Thursday, October 25, 2018
Richmond Center for Visual Arts
room 2008 at 6:00 p.m.

Join us for a lively conversation and poetry reading featuring painting by Mary Hatch and texts by poet Elizabeth Kerlikowske, both of whom rank among Kalamazoo’s best known and most accomplished visual artists and wordsmiths. Art Speaks is a collaboration between Hatch and Kerlikowske in which they explore the artistic relationships between visual and verse. Mary sends Elizabeth two images, title-less; Elizabeth writes and returns. The title is shared only after the writing because that could be too influential. The titles frequently add another layer to the collaboration.

Elizabeth Kerlikowske is the author of six chapbooks of poetry (Postcards, Her Bodies, Last Hula, Suicide Notes, Rib, Chain of Lakes), a collection of children’s stories (Before the Rain), and a prose poem memoir of her father (The Shape of Dad). Her first full length book of poetry is from Mayapple Press (Dominant Hand.) Her work has also been featured in several recent anthologies including Nothing to Declare: a Guide to the Flash Sequence, Solace, and the Michigan writers anthology published by WMU. She has won the Detroit Auto Dealers Short Story Contest twice, the So To Speak magazine poetry award in 2004, The Binnacle’s 2008 Ultra-short Fiction Grand Prize, and numerous other prizes. She has received fellowships to the Atlantic Center for the Arts twice, Ragdale twice, the Georgia Arts and Letters Conference. She has been publishing poetry and fiction in journals and magazines for over twenty years as well as children’s stories in Guideposts for Kids (online) and New Moon, A Magazine for Girls.
Elizabeth recently retired from Kellogg Community College and completed her doctorate at Western Michigan University in 2007. She is president of Friends of Poetry, an organization in Kalamazoo dedicated to the enjoyment of the reading and writing of poetry. The group runs the annual POEMS THAT ATE OUR EARS contest, sponsors a reading series, and used to choose one poem each year which becomes a poetry mural on a downtown Kalamazoo wall. 9 murals are still intact. She also makes visual art that is typicaly big or illuminated.

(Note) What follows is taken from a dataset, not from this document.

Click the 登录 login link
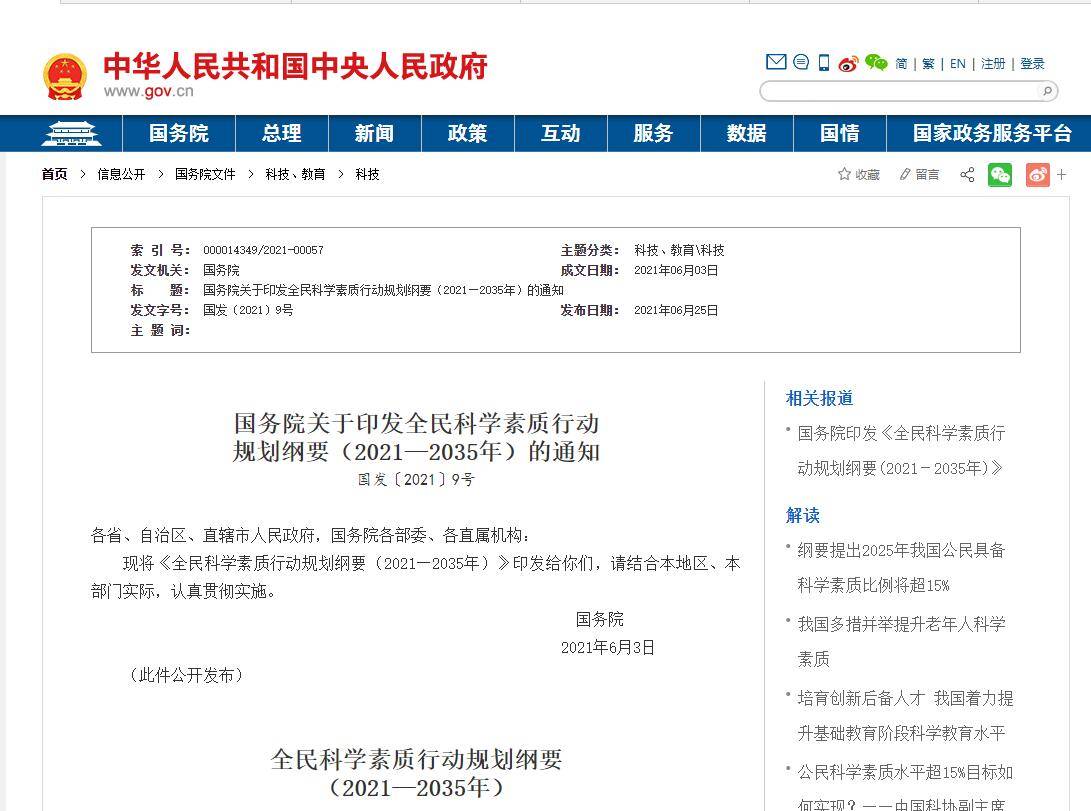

MARY HATCH’s work is included in more than 300 public and private collections in the US and Canada including the Michigan Commission on Arts in Public Places. She was a finalist in Michigan’s first Percent for Art Program for the new State Library/Museum/Archives Building. Her painting She Drops Her Glove and He is There received the Michigan Artists Competition Purchase Prize, and was added to the Michigan Collection. Two Michigan Council for the Arts Grants resulted in invitational exhibits for grant recipients and inclusion in “Artists in Michigan”, the Michigan Council for the Arts, 20th Anniversary Catalog. As well as winning two awards in the National Association of Women’s Annual Exhibits in NYC, Hatch has exhibited throughout the US with a focus on Michigan, Chicago and New York City. Mary Hatch’s work was included in the inaugural exhibition at Western Michigan University’s Richmond Center for Visual Arts. Prior to this, her painting White Lies won the Grand & Purchase Prize in the West Michigan Area Show, adding this work to the permanent collection of the Kalamazoo Institute of Arts.

Her work has been the focus of numerous articles & reviews in such publications as Encore, The New Art Examiner, West Michigan Magazine, Women’s Quarterly Review NYC, Passages North, Chicago Artists Coalition, Ann Arbor News, The Detroit NewsArtspeak New York, and The Reader Chicago and the Kalamazoo Gazette.